[start Available data]

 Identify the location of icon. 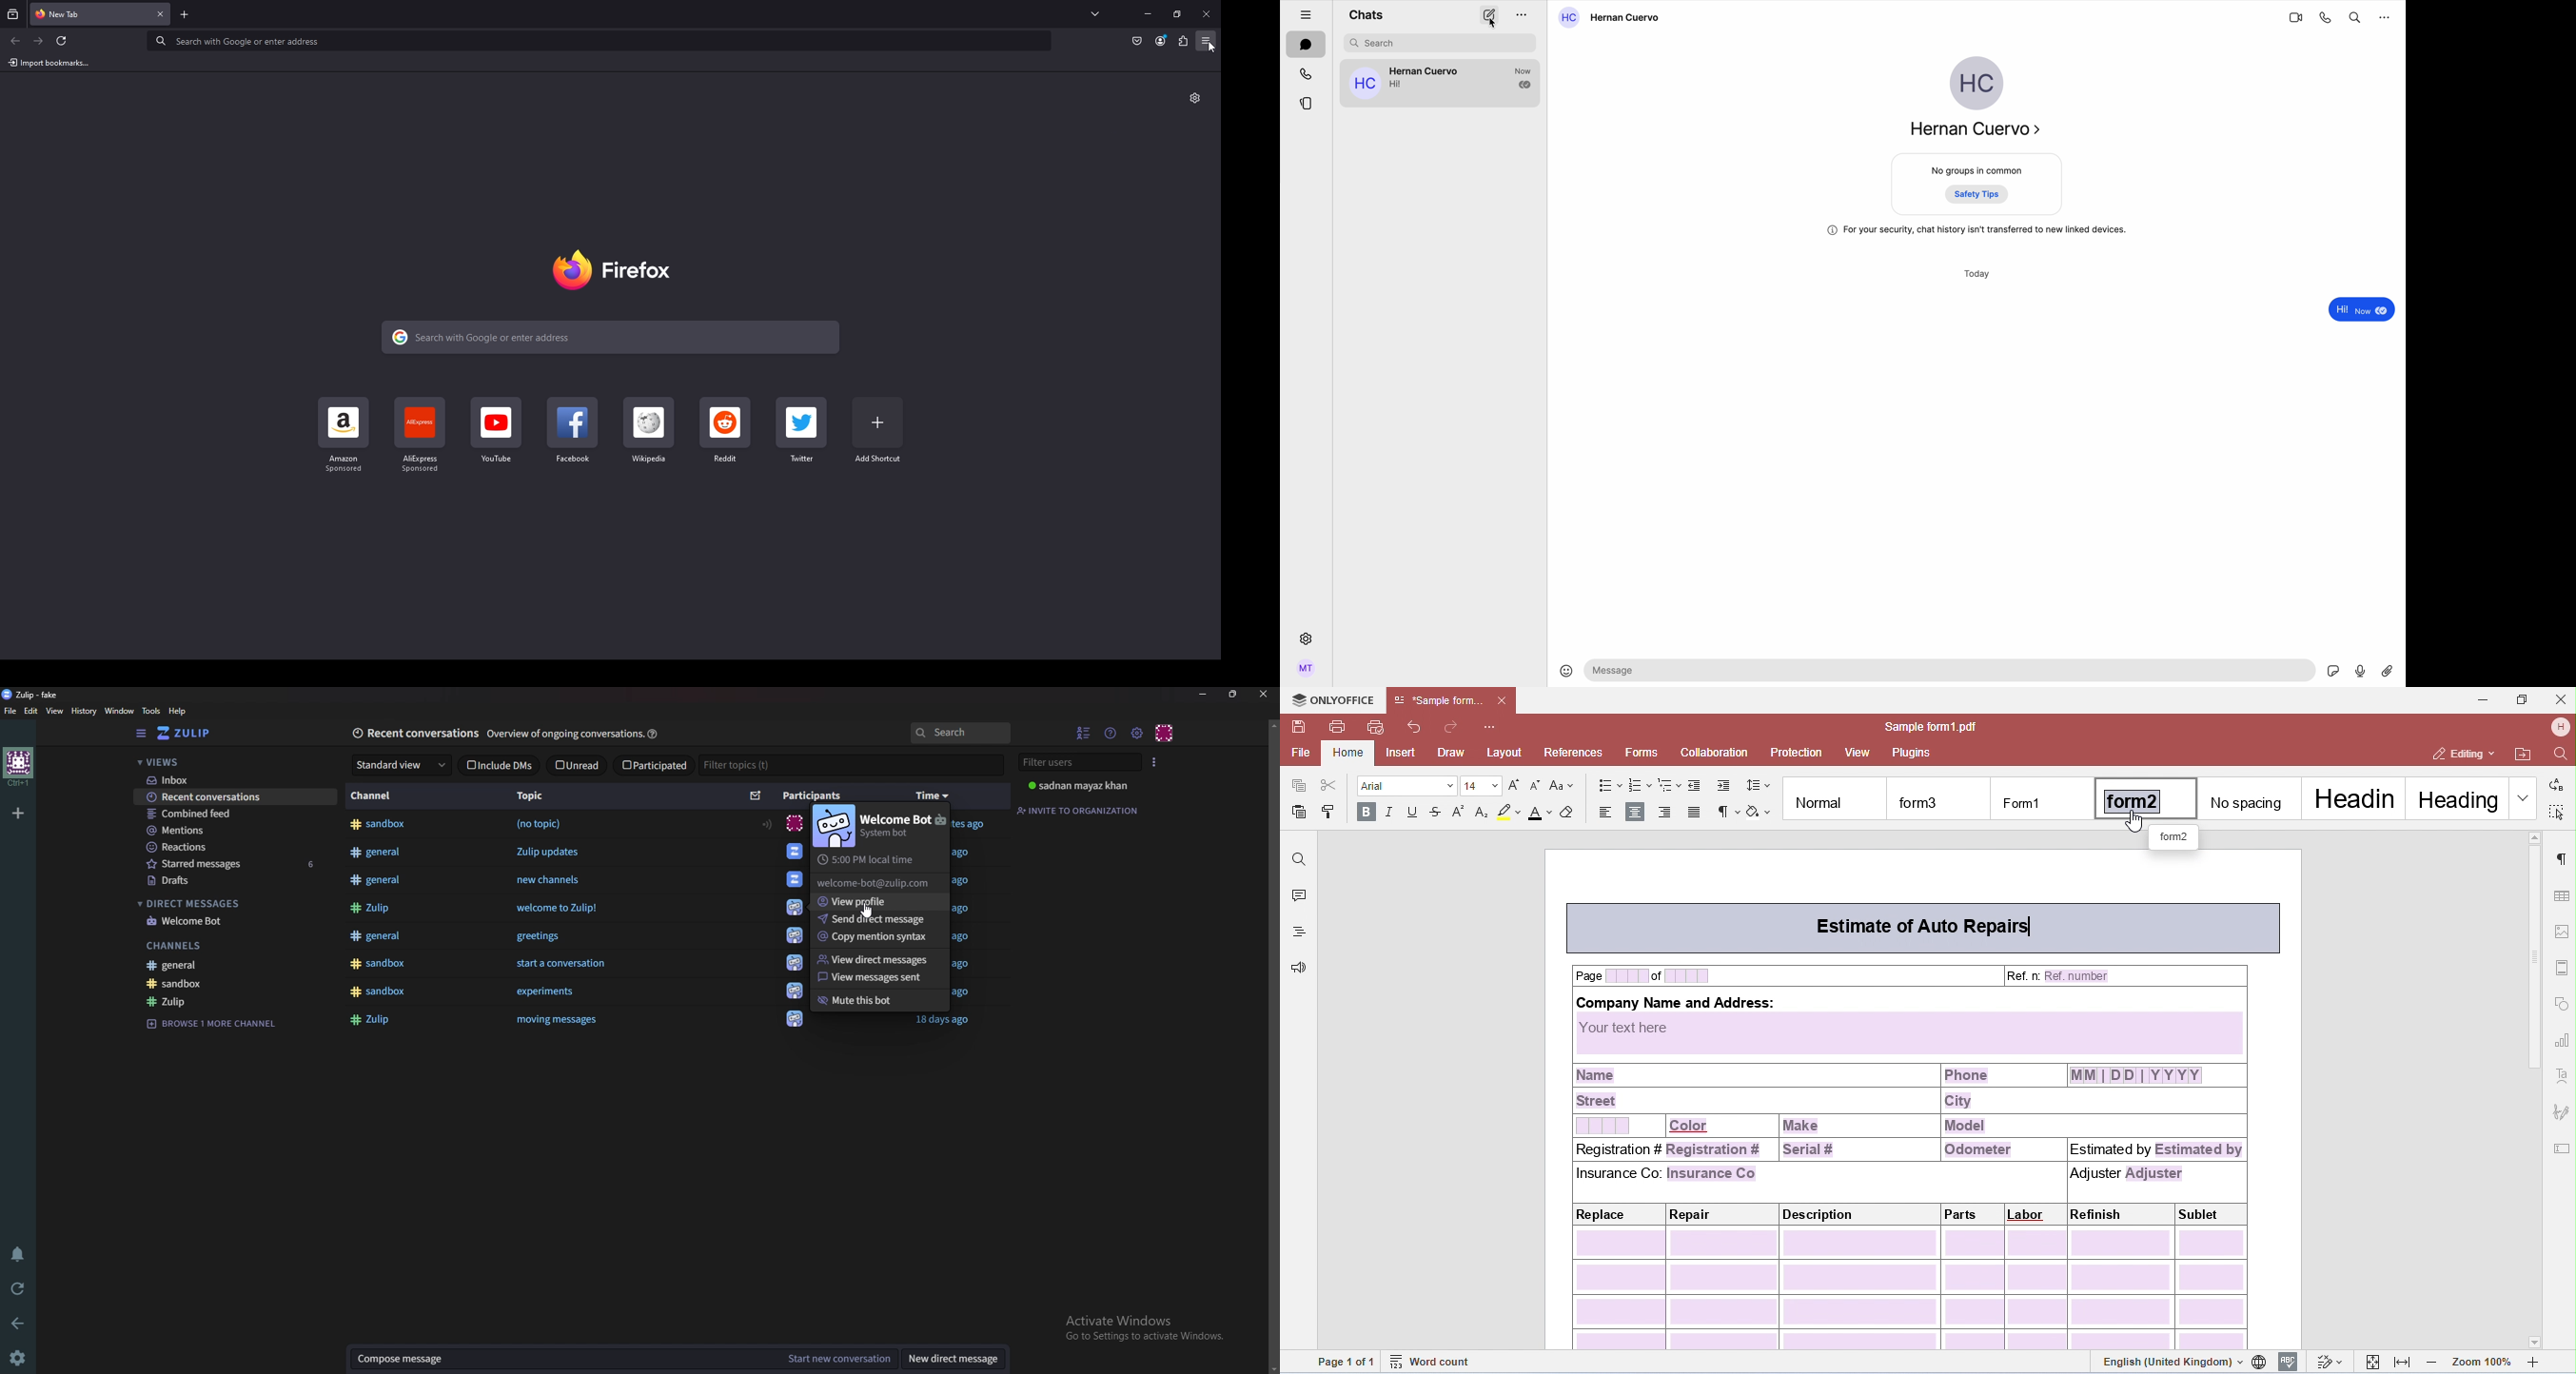
(796, 937).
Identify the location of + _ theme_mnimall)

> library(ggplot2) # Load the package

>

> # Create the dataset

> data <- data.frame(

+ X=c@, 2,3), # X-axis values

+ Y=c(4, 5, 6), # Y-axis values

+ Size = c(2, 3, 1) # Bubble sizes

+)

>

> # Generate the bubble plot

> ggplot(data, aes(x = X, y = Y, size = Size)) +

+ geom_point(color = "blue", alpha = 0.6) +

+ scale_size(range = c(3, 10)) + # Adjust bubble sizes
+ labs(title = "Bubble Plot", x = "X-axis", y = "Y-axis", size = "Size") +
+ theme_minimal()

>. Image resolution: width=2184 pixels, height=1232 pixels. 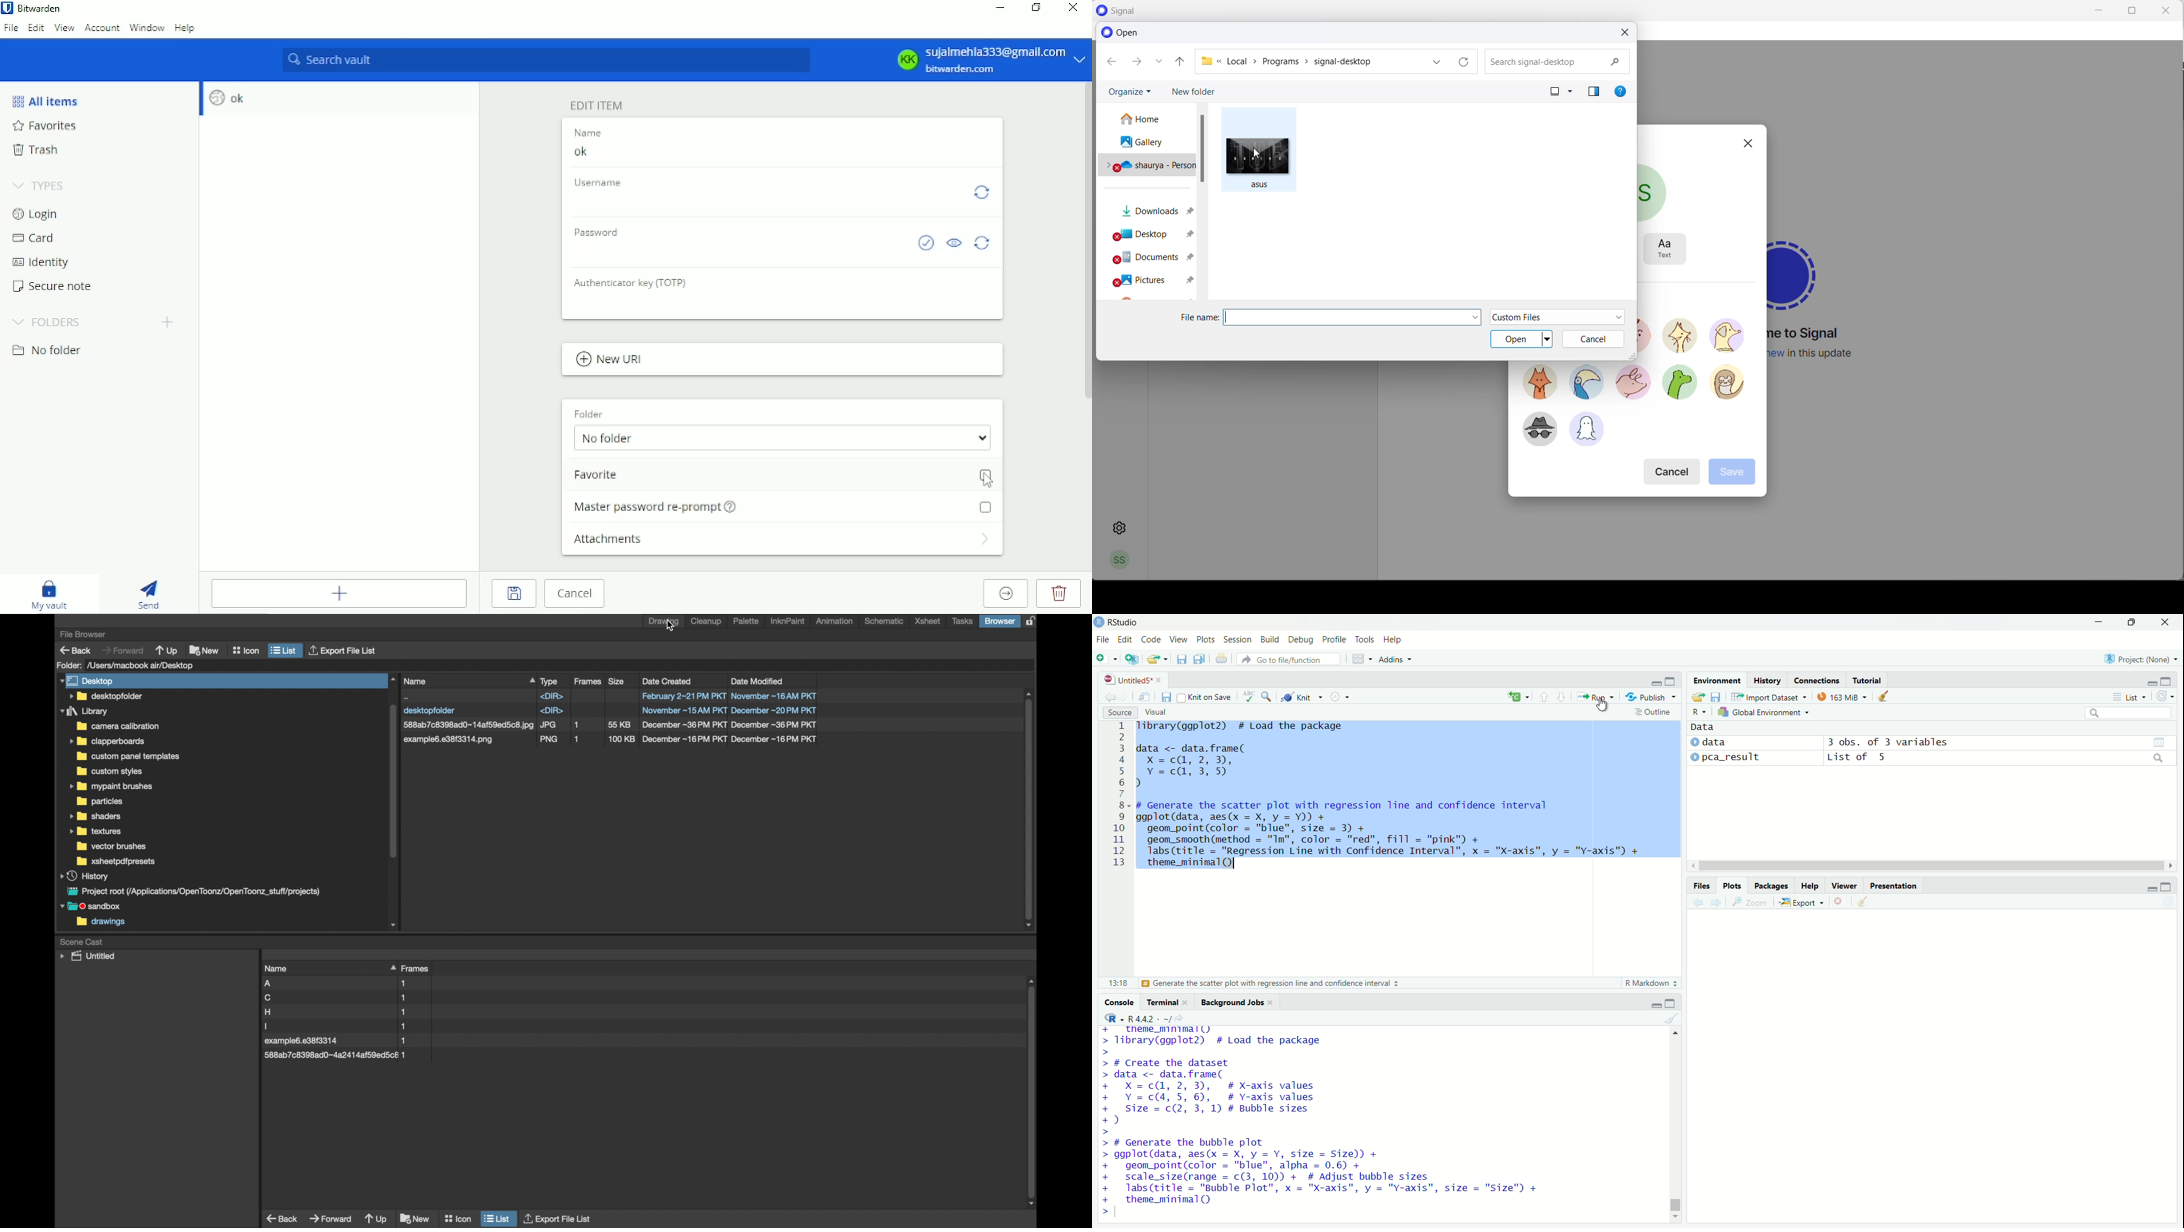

[end Available data]

List every line in the records that contains the word "sizes".

+ Size = c(2, 3, 1) # Bubble sizes
+ scale_size(range = c(3, 10)) + # Adjust bubble sizes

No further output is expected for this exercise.